RunPod automatically exposes port 11434 via their proxy. Your endpoint URL will look like: https://<pod-id>-11434.proxy.runpod.net. However, this is publicly accessible to anyone who knows the URL. For a private setup, use SSH port forwarding instead — this tunnels the API through your encrypted SSH connection and never exposes it to the public internet:

bash
# On your local machine — forward RunPod's port 11434 to localhost:11434
ssh -L 11434:localhost:11434 root@<pod-ip> -p <ssh-port> -N &

# Test from your local machine
curl http://localhost:11434/api/generate \
  -d '{"model": "qwen3.5:27b", "prompt": "Hello, are you private?", "stream": false}'
NOTEWith SSH tunneling, your Ollama endpoint is only reachable from your local machine. No API key required — the SSH key is your authentication.
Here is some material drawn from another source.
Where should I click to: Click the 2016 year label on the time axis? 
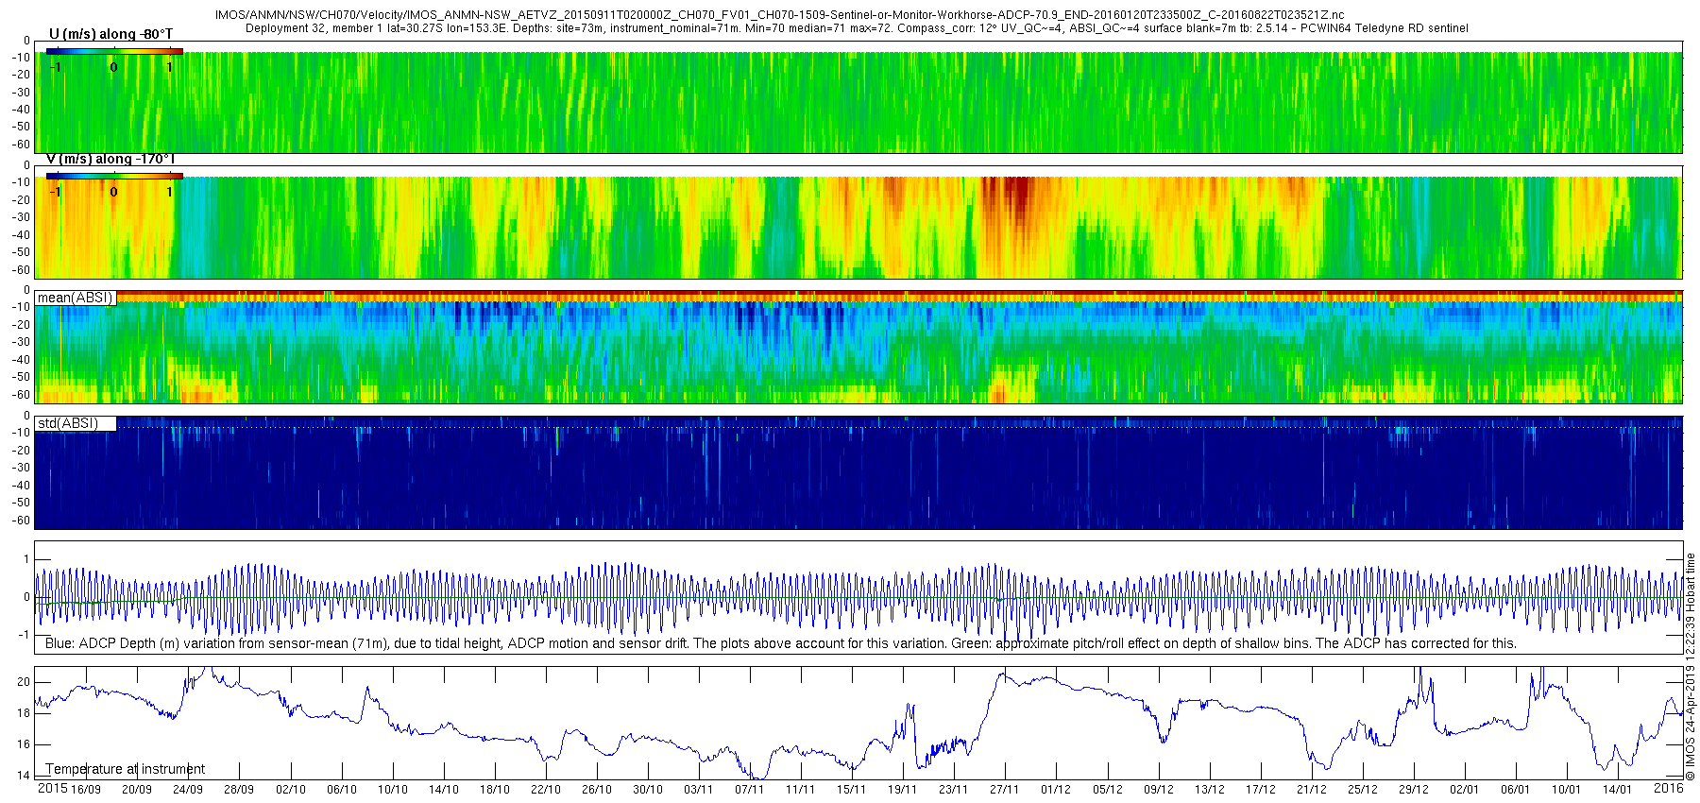coord(1668,788)
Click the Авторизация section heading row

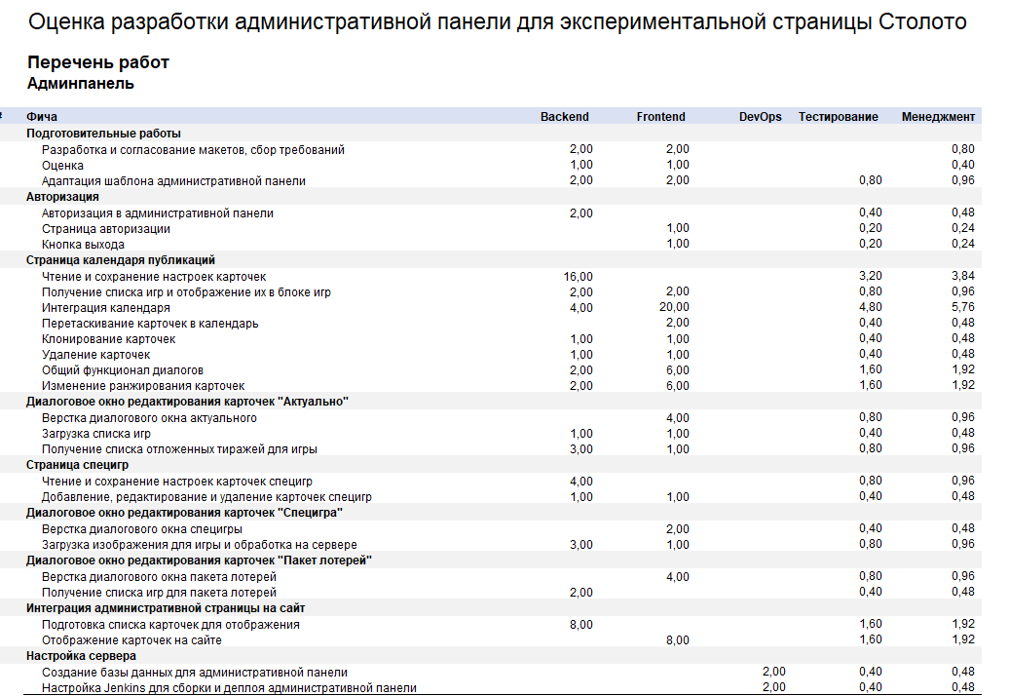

Step 5: Connect Your Tools

Because Ollama's API is OpenAI-compatible, you can point any tool that supports a custom base URL at your private endpoint. In AnythingLLM, set the LLM provider to 'Ollama' and the base URL to http://localhost:11434. In Continue.dev (VS Code), set the model provider to 'ollama' with the same URL. For the OpenAI Python SDK, set base_url='http://localhost:11434/v1' and api_key='ollama' (any non-empty string works).

python
from openai import OpenAI

client = OpenAI(
    base_url="http://localhost:11434/v1",
    api_key="ollama",  # required but ignored
)

response = client.chat.completions.create(
    model="qwen3.5:27b",
    messages=[{"role": "user", "content": "Summarize this contract clause: ..."}],
)
print(response.choices[0].message.content)

Cost Estimate

An RTX 4090 Secure Cloud pod on RunPod costs approximately $0.59/hour. If you run it 8 hours/day for a month, that's roughly $142/month — less than most enterprise LLM API subscriptions, with complete data privacy. You can also stop the pod when not in use and only pay for active compute time. Model weights are stored on the pod's persistent volume, so you don't need to re-download on restart.

TIPUse RunPod's 'Spot' pricing for non-critical workloads — up to 50% cheaper, with the tradeoff that the pod can be preempted. For production agent workloads, stick with on-demand Secure Cloud.